La Vendetta di Giuditta – Ugo Perugini




Sono passati quasi sette mesi. E da allora nessuna delle due ne ha mai parlato all’altra. Nessuna ha avuto il coraggio di farlo. Anch’io, come madre, non me la sono sentita. Forse, avrei dovuto. Lo psichiatra sostiene che sia necessario continuare il suo lavoro, cercare cioè di rivivere mentalmente il fatto traumatico e le sensazioni più spiacevoli provate in quel momento per superarne definitivamente le conseguenze negative e l’impatto psicologico. Avere il coraggio di passarci in mezzo: lo confesso, non ce l’ho fatta. Guardo Emma negli occhi, vedo quello sguardo smarrito, da animale ferito, che mi guarda alla ricerca di un po’ di tenerezza o di pietà e non ce la faccio. Sento montare in me una rabbia enorme. Altro che amore. Quello che si muove dentro di me è odio, odio allo stato puro. Non dimenticherò fin che vivrò il volto di quel ragazzo. La sua aria da bullo di periferia, quello sguardo arrogante. Io, sì, la rivedo ogni momento la scena. Non lascia mai la mia mente che me la ripropone come una moviola impazzita. La vedo Emma che cerca di sfuggirgli. Vedo che lui la insegue nella via buia dietro casa. Provo l’angoscia di mia figlia quando si accorge di non avere più via di scampo. Cerca di arrampicarsi sopra dei bidoni della spazzatura ma lui la afferra per le gambe e la fa cadere a terra. Non posso fare a meno di vedere quelle sue mani mentre sollevano la gonna, le strappano le mutandine. Né mi sfugge quello che succede dopo, mentre l’urlo di terrore di Emma le muore in gola soffocato dalla sua mano. Lui, il grand’uomo, si abbassa i pantaloni in un gesto rapido e osceno, volgare e prepotente. Immagino che si metta a ridere. Non che ce ne sia bisogno. Ma è per dimostrare che lui non ha paura. Che se vuole può fare tutto. E poi è lui l’uomo, lei una donna, meglio un corpo di donna, disponibile per dare un po’ di piacere. Piacere misto a potere. “Taci, troia!” “Prendi, troia!” so che le dice qualcosa del genere, per umiliarla ancora di più, mentre cerca di penetrarla con violenza. Emma piange, non capisce e si sente vinta, distrutta, carne da macello. La capisco perché ci sono passata anch’io. Io questa scena la rivivo per alimentare il mio odio. Non ho alcuna intenzione di servirmene perché rappresenti una catarsi. Sarebbe impossibile, assurdo! A Emma non lo dico ma voglio coltivare questo odio sordo che cresce in me.
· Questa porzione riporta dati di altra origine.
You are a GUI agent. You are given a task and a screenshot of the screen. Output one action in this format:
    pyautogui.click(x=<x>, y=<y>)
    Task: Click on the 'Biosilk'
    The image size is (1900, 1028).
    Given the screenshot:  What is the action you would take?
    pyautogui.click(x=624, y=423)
E’ un bel libro d’arte. E mi piace guardarlo. Amo soprattutto le opere di Artemisia Gentileschi. Osservare quel quadro, quello famoso, dove Giuditta mostra come un trofeo la testa di Oloferne, mi fa sentire meglio… mi libera dalle mie angosce. Respiro profondamente, sento che in me entra un po’ di quella pace che ho perduto. No. Non ho intenzione di condividere nemmeno queste emozioni con Emma. Non, per ora, almeno!
Quello che è insopportabile è che lui ora è libero. Continua la sua vita come se nulla fosse accaduto. L’ho intravisto qualche volta che smonta dalla sua moto. Gesto atletico, jeans attillati, giubbotto che nasconde una maglietta aderente sotto la quale guizzano i suoi muscoli da palestrato. Si toglie il casco, e libera i lunghi capelli ricci che gli vorticano sulla testa come le spire di viscidi serpenti sulla testa della Gorgone. Odio il suo sguardo, sicuro di sé, quel suo sorriso beffardo, la smorfia della sua bocca. Quel suo guardarsi intorno come chi sa di essere ammirato e desiderato.
Abbiamo preparato l’albero di Natale. Emma ha già deposto alcuni pacchettini sotto di esso. A me manca il regalo più importante. Non sono sicura di poterlo fare. Devono prima accadere certe cose. Ma farò il possibile che accadano. Ho ancora qualche giorno di tempo.
E intanto lavoro. In questi ultimi giorni prima delle festività, l’attività nel negozio è molto aumentata. Al centro di bellezza sono cresciuti i clienti che cercano di rimettersi in forma e soprattutto quelli che vogliono una abbronzatura da montagna. Nel mio reparto, dove ci sono i lettini solari, è un viavai continuo. Donne, uomini, giovani e meno giovani alla ricerca del colorito sano sotto il quale nascondere il pallore della loro pelle. Cerco di sorridere a tutti. E’ il mio lavoro. Ma l’animo non è per nulla sereno. Ho perso il senso della vita. Mi accorgo che ogni cosa che faccio è una ripetizione meccanica di gesti. Il mio corpo è diventato niente più che un automa che procede per forza di inerzia. Ho un solo, folle desiderio nella mia mente. Che coltivo con caparbia voluttà. E vivo perché possa avverarsi da un momento all’altro.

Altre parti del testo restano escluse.